This isn’t Angus Fonteyn’s first time in space. He’s been selected for NASA’s covert mission that’s sending just two individuals 500 years to the past. Much to his dislike, rookie astronaut, Janine Lyton, is selected as his copilot. During the mission, Angus experiences visions and extreme hallucinations but is barely alarmed by them. The real problems start when he successfully persuades Janine into travelling with him to the distant future; his pretext being a half-baked plan to observe how humanity’s actions have affected Earth, then report them back as prophesies in the present. In 2046, Angus and Janine get distracted by the wonders of human innovation, and their adventure spirals into an absurd, harrowing nightmare involving time loops, distorted realities and a courtroom in England. They are forced to suffer the consequences of a human innovation tampering with one of the most defining things in the universe.
Nathan says:
Wow.

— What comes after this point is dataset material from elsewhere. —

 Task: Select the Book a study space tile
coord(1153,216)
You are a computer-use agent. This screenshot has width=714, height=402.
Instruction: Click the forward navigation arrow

This one will be hard to critique without sounding mean, but…
No.
This cover is unreadable. (Hell, I’m still not sure on what the title is.) It gives no clue as to genre or content. It will actively deter interest.
Your cover is your billboard. It’s the half-second you have to send out a signal that says, “Hey, reader who likes this kind of book — this is the kind of book you like!”
You need to jettison this and begin again. Try to appeal to your target reader, not confuse or frustrate him.